Small branches are not the enabler of hub-and-spoke models, but a pleasant consequence of a personnel and management strategy.
Before describing the hub-and-spoke concept, we first need to define the term. Hub and spoke refers to a branch delivery model wherein certain branches do not offer the full array of an institution’s services with in-house staff, but rather rely on nearby branches to fulfill those customer needs. The elimination of certain functions from the spoke branches is what allows those branches to employ smaller footprints.

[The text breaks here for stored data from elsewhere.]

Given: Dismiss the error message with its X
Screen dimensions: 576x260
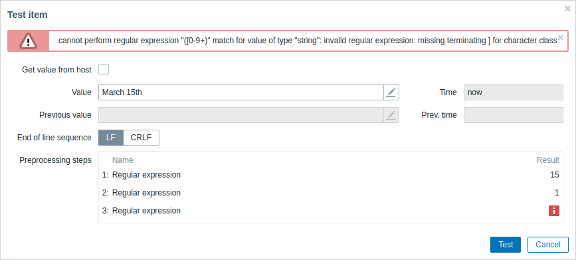Looking at the screenshot, I should coord(560,37).
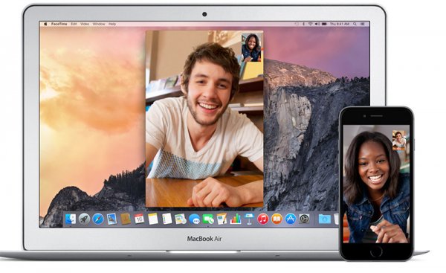Open the Apple menu
Screen dimensions: 446x273
tap(45, 24)
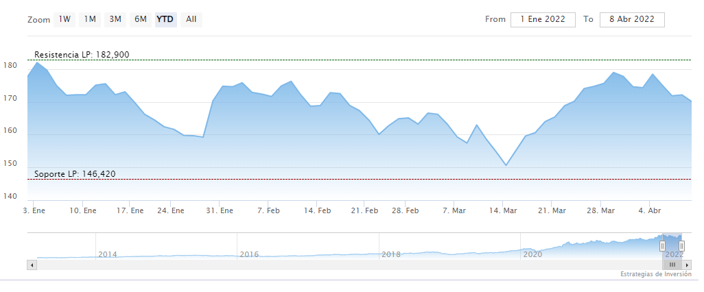Show All data range
704x292 pixels.
tap(191, 19)
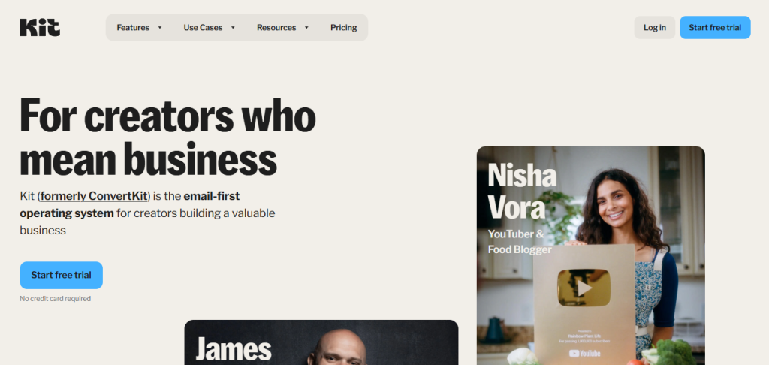The image size is (769, 365).
Task: Click the Nisha Vora name heading
Action: coord(523,192)
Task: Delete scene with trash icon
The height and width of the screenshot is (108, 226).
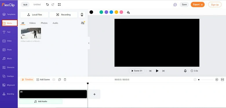Action: pyautogui.click(x=65, y=80)
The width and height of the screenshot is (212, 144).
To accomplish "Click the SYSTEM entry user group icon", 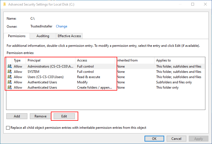I will click(x=9, y=71).

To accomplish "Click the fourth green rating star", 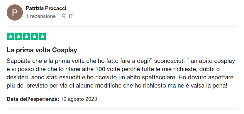I will click(34, 36).
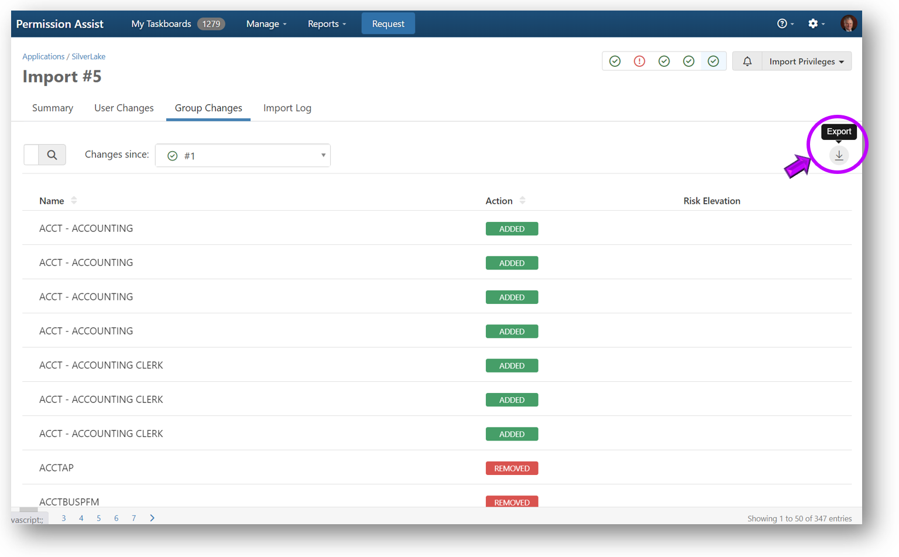The height and width of the screenshot is (557, 899).
Task: Expand the Manage menu
Action: point(266,24)
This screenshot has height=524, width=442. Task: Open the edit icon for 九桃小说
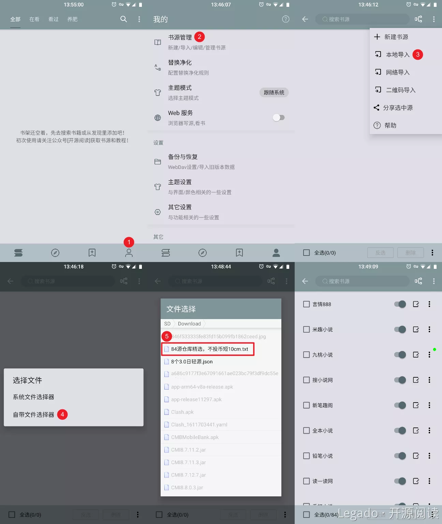(x=416, y=355)

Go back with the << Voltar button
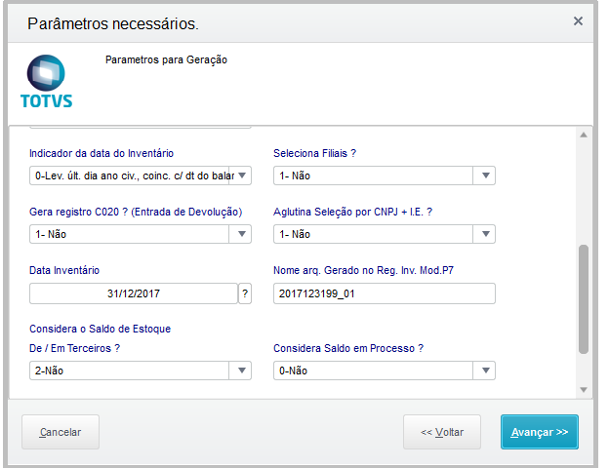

That is, the smaller scope of the spokes is a reflection of their different functionality, not the cause of that different functionality.
Branch design should always emanate from an assessment of required functionality, which should in turn reflect market demographics and demand, so effective hub-and-spoke branching requires an assessment of market composition.

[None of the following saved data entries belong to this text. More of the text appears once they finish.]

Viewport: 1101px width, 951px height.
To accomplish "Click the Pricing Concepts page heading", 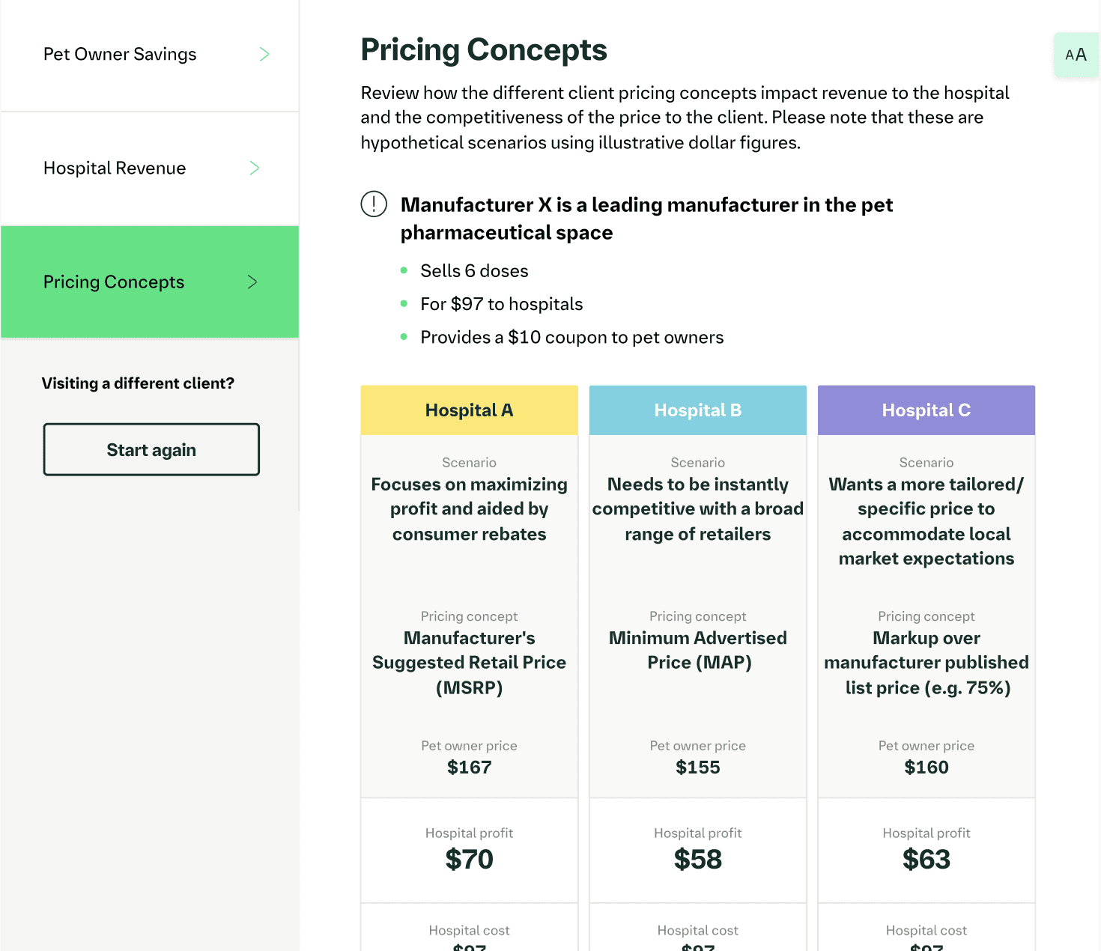I will pos(484,50).
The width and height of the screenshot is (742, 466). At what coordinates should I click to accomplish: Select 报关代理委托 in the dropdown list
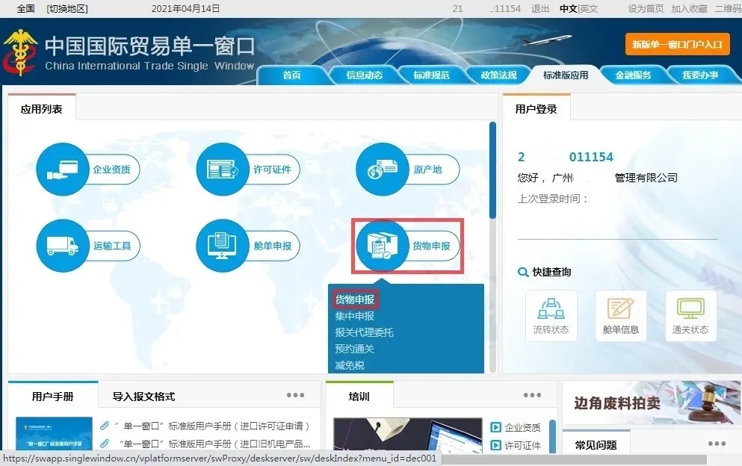364,332
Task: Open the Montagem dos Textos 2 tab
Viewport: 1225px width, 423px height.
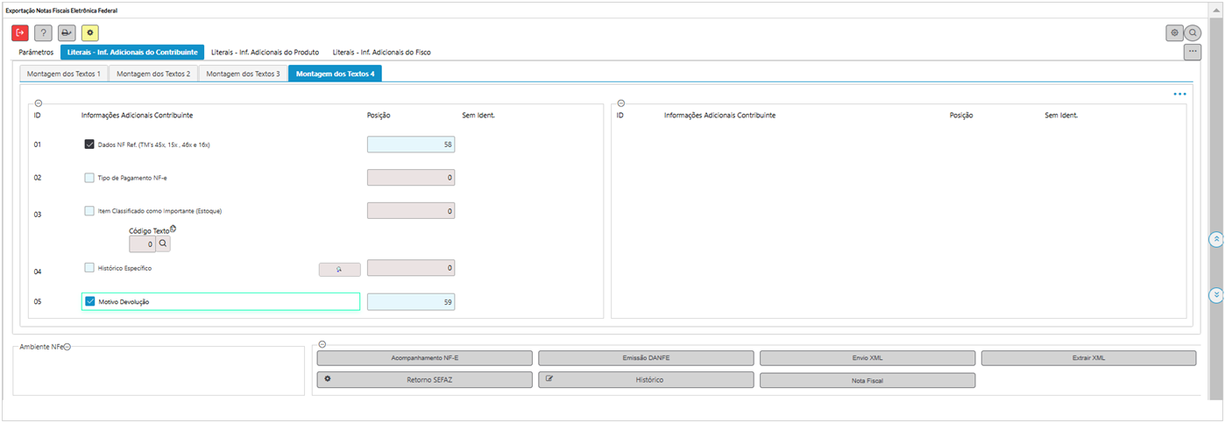Action: pyautogui.click(x=153, y=74)
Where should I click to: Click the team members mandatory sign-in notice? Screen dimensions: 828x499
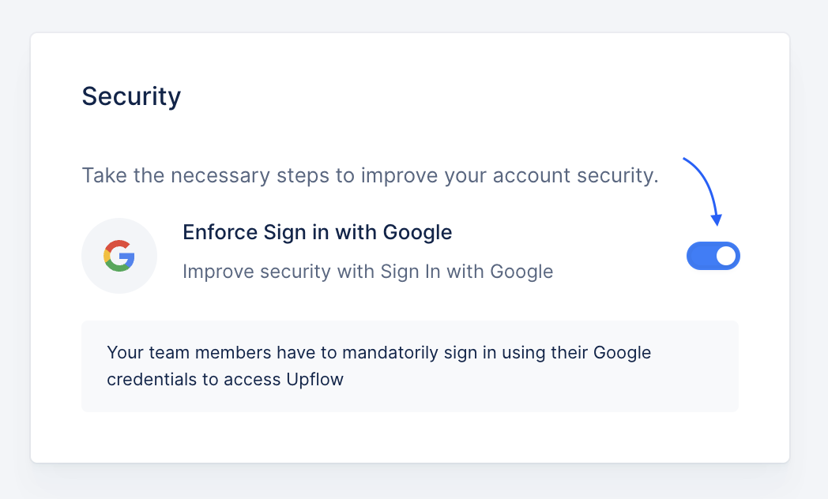(x=378, y=366)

In deploying a hub-and-spoke model, bankers need to consider issues of:
- Consumer purchase behavior
- Geography
- Management span of control
- Market demographics
The most important issue to consider in designing a hub-and-spoke distribution model is functionality: which services will the institution offer at every location, and which will it deliver from a subset of locations (i.e., the hubs)?
Consumers frame perceptions of location convenience in two contexts: frequency and time.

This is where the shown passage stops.